## Written request:
In the rows from the start down to the line containing "Sub Menu (20, 7)", switch every "Nieuwsblad" to "Bulletin" and leave the rest of those lines unchanged.

Dataset rows
[BEGIN]

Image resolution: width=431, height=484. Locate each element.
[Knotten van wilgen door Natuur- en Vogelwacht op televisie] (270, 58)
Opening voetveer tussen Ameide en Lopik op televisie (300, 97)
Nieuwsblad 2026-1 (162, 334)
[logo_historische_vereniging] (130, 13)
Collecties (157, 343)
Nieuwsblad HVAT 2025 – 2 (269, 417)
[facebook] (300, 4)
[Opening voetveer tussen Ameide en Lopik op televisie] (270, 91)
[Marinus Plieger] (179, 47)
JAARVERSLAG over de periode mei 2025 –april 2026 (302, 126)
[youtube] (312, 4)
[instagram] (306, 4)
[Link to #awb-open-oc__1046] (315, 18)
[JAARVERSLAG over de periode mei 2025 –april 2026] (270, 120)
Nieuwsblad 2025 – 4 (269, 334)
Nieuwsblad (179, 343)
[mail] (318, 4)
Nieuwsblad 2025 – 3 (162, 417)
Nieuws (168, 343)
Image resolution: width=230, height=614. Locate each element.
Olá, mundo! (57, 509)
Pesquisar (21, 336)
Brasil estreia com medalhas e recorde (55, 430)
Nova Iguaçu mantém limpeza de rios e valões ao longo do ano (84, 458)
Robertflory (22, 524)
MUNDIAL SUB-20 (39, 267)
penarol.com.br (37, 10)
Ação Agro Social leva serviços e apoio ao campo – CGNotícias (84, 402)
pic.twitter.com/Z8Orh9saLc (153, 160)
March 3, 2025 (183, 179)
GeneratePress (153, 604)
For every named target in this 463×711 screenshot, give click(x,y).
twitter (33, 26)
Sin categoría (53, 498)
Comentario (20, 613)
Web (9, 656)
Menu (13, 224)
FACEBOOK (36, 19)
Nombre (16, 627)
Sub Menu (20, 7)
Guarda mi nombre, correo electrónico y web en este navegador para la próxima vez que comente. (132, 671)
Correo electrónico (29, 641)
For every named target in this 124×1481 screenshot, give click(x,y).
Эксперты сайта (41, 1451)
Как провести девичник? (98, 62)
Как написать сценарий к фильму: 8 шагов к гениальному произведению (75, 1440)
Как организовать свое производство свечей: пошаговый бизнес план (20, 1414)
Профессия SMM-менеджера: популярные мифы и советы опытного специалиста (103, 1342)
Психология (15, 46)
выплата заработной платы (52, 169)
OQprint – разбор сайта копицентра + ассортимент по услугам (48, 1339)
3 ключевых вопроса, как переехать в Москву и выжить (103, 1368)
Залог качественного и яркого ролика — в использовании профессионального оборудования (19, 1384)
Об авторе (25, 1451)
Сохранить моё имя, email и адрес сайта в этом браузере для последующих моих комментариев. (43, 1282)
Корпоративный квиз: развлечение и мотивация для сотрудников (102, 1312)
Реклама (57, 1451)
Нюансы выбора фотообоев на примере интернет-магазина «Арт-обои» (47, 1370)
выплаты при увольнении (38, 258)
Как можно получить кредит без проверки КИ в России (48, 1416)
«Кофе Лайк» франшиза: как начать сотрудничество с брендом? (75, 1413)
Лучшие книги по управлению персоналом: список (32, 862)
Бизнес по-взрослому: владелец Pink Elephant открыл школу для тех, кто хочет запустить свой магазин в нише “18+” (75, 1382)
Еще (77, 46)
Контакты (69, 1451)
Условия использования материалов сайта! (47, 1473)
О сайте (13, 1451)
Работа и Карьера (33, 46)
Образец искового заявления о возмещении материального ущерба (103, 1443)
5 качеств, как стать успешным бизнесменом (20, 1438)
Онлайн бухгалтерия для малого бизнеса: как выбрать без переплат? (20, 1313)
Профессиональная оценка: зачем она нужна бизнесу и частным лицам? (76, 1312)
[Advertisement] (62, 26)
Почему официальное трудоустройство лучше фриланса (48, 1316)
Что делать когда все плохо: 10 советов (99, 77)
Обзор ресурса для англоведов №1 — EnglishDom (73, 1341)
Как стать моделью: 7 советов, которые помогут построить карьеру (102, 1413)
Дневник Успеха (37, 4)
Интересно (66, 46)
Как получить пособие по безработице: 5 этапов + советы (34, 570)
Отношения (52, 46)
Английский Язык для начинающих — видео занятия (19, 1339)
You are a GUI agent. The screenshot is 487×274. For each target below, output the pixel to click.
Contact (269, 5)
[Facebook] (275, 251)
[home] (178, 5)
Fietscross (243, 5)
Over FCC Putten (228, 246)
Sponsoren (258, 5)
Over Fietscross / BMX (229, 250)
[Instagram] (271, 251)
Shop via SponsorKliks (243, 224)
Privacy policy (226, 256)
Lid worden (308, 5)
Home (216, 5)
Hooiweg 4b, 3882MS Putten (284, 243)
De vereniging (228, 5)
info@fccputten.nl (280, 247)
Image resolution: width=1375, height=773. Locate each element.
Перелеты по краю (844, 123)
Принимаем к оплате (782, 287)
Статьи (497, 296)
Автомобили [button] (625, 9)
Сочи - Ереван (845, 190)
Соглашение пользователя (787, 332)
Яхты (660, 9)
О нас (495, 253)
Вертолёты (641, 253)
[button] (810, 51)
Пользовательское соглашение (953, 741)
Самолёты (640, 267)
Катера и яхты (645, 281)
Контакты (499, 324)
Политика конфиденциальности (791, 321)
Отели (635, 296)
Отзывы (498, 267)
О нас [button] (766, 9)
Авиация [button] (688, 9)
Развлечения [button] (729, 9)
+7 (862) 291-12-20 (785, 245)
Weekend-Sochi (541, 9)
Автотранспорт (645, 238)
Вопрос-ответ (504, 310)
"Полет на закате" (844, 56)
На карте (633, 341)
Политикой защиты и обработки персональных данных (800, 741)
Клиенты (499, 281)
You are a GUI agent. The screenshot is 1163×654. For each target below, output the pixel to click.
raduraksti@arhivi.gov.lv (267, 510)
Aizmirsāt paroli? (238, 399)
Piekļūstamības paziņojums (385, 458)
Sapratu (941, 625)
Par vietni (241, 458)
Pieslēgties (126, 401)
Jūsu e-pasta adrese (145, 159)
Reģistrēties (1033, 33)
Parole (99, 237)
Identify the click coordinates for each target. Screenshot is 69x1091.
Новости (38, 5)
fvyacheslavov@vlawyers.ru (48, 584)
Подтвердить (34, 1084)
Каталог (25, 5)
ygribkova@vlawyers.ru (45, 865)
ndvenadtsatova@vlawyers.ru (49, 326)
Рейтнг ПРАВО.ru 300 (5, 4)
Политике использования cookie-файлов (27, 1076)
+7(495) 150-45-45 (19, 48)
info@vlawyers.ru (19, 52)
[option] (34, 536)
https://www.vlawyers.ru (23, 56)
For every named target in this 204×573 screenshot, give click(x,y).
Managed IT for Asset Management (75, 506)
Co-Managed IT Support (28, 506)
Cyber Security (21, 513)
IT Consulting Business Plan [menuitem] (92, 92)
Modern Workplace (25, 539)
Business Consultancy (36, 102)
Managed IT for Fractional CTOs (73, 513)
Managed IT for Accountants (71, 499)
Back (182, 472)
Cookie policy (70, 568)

[END]

## Reply to the task:
Image resolution: width=431, height=484. Locate each element.
[Knotten van wilgen door Natuur- en Vogelwacht op televisie] (270, 58)
Opening voetveer tussen Ameide en Lopik op televisie (300, 97)
Bulletin 2026-1 (162, 334)
[logo_historische_vereniging] (130, 13)
Collecties (157, 343)
Bulletin HVAT 2025 – 2 (269, 417)
[facebook] (300, 4)
[Opening voetveer tussen Ameide en Lopik op televisie] (270, 91)
[Marinus Plieger] (179, 47)
JAARVERSLAG over de periode mei 2025 –april 2026 (302, 126)
[youtube] (312, 4)
[instagram] (306, 4)
[Link to #awb-open-oc__1046] (315, 18)
[JAARVERSLAG over de periode mei 2025 –april 2026] (270, 120)
Bulletin 2025 – 4 (269, 334)
Bulletin (179, 343)
[mail] (318, 4)
Bulletin 2025 – 3 (162, 417)
Nieuws (168, 343)
Image resolution: width=230, height=614. Locate each element.
Olá, mundo! (57, 509)
Pesquisar (21, 336)
Brasil estreia com medalhas e recorde (55, 430)
Nova Iguaçu mantém limpeza de rios e valões ao longo do ano (84, 458)
Robertflory (22, 524)
MUNDIAL SUB-20 (39, 267)
penarol.com.br (37, 10)
Ação Agro Social leva serviços e apoio ao campo – CGNotícias (84, 402)
pic.twitter.com/Z8Orh9saLc (153, 160)
March 3, 2025 (183, 179)
GeneratePress (153, 604)
For every named target in this 463×711 screenshot, give click(x,y).
twitter (33, 26)
Sin categoría (53, 498)
Comentario (20, 613)
Web (9, 656)
Menu (13, 224)
FACEBOOK (36, 19)
Nombre (16, 627)
Sub Menu (20, 7)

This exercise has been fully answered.